LED chip and array manufacturer Bridgelux has partnered with interconnect specialist Molex to develop the Helieon LED Light Module. The product is targeted at lighting manufacturers and is intended to drive mass-market adoption of LED lighting.
Luminaire designers can use Helieon to develop products in which the LED source can be easily replaced and upgraded, and do so at price points that offer short payback periods for solid-state lighting (SSL) installations.
|Helieon LED light module|
Helieon is a two-piece design. The light socket or lamp holder is permanently fastened into the luminaire. The light module is inserted into the socket with a push to make the electrical connections and a quarter turn to lock the module in place.
Jason Posselt, VP of marketing at Bridgelux, said, "There are a couple of pain points associated with SSL," specifically cost and ease of use. He noted that customers like the socket and bulb concept, stating, "Helieon delivers a separate source and socket solution."

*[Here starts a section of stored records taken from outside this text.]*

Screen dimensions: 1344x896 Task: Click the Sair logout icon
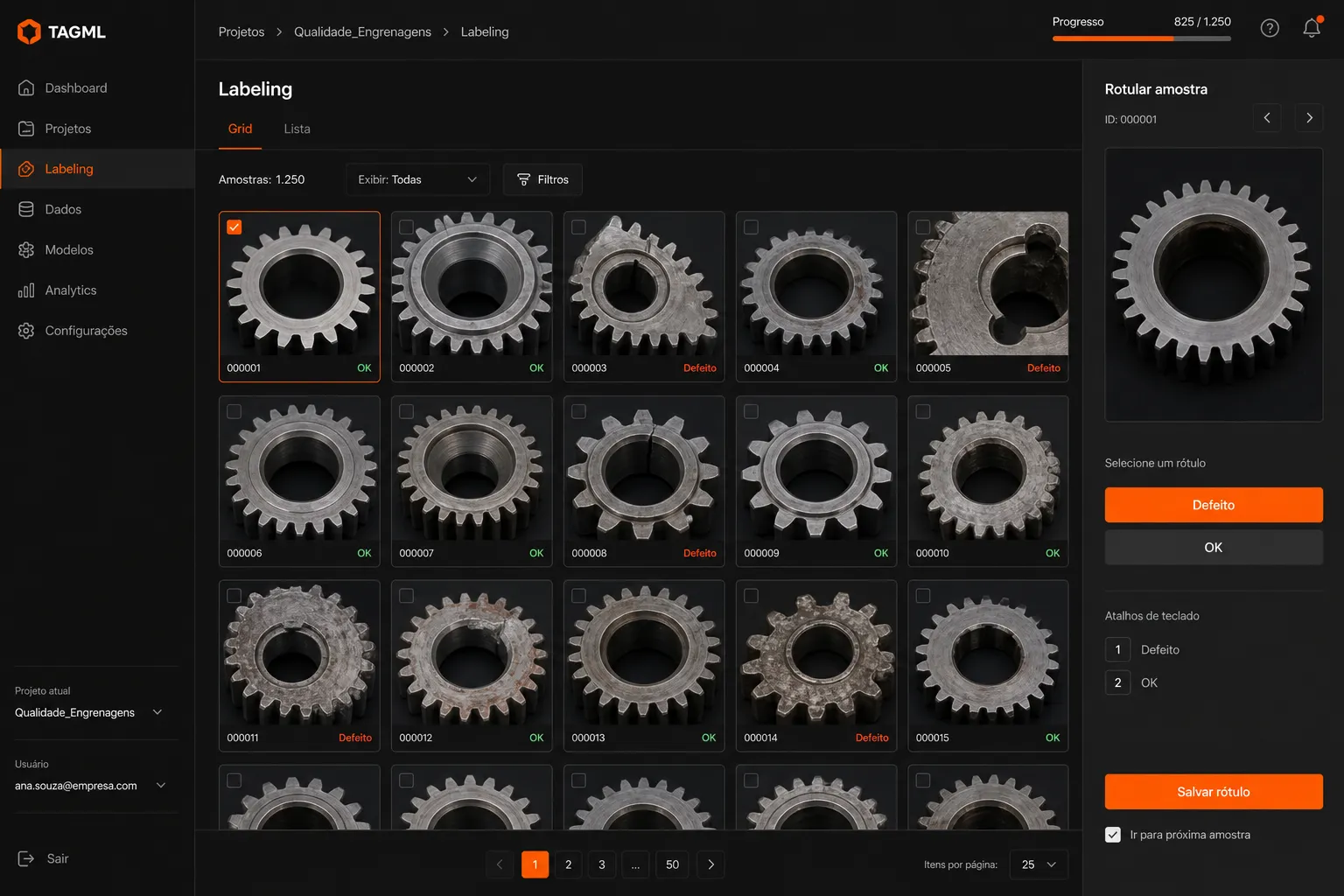point(26,859)
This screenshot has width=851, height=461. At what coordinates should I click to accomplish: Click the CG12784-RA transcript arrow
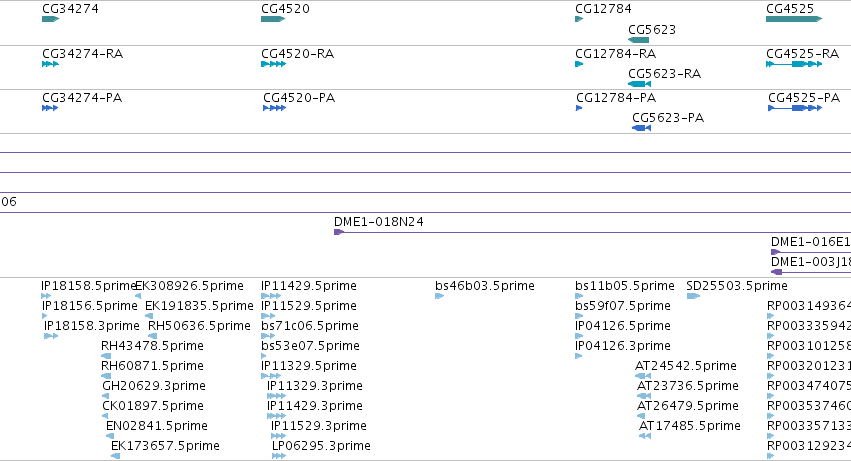pos(579,64)
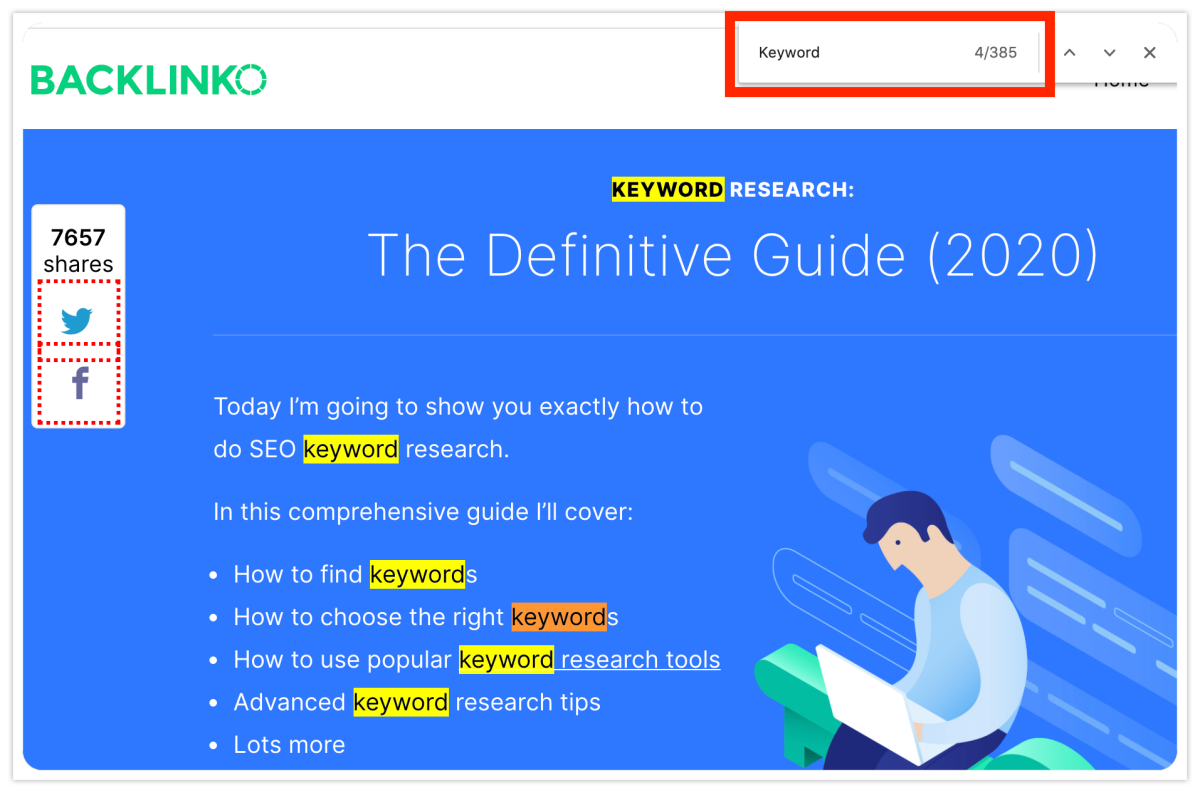Click the Backlinko logo
The height and width of the screenshot is (793, 1200).
pos(149,80)
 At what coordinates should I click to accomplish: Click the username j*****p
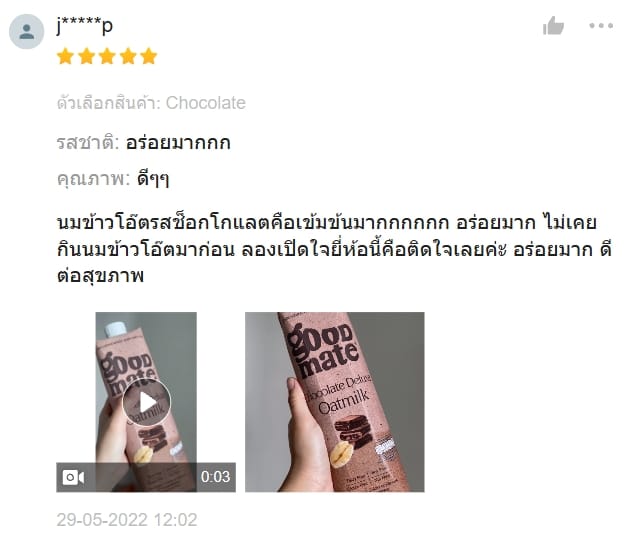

Mike Picini, vice president of SSL at Molex, stated "We heard it loud and clear from customers that flexibility is an absolute must." Helieon will allow fixtures to be designed independent of the choice of lighting in terms of color temperature, lumen output, and beam.
At launch, the Helieon family includes a choice of 800- or 1200-lm light modules that the companies rate as roughly comparable to 45W and 75W incandescent bulbs. The modules come in a choice of 3000K warm white or 4100K neutral white color temperature choices. And the family includes a choice of 24º, 32º, or 50º beam angles.
|Helieon light socket|
The Helieon light module is 80 mm in diameter or just over 3 in. With the light module mated to the socket, the assembly measures 27.6 mm or just over 1 in thick.
In high volumes, the 800-lm modules will cost around $20 while the 1200-lm module will cost around $25. The socket will be in the $2 range. The companies claim that these prices will offer the two-year payback that seems to be the tipping point for the installation of SSL products over legacy technologies.
Note that the pricing does not include the driver electronics. The Helieon concept assumes that the driver would be integrated in the luminaire just as many current light fixtures include a ballast. It would depend on the luminaire design as to whether the driver electronics could be easily removed and upgraded.
The two companies have jointly developed the Helieon technology and brand. And both companies will sell light modules and sockets. Moreover, the companies appear intent on promulgating the technology more broadly. Picini said, "The idea was to drive a new socket into the industry."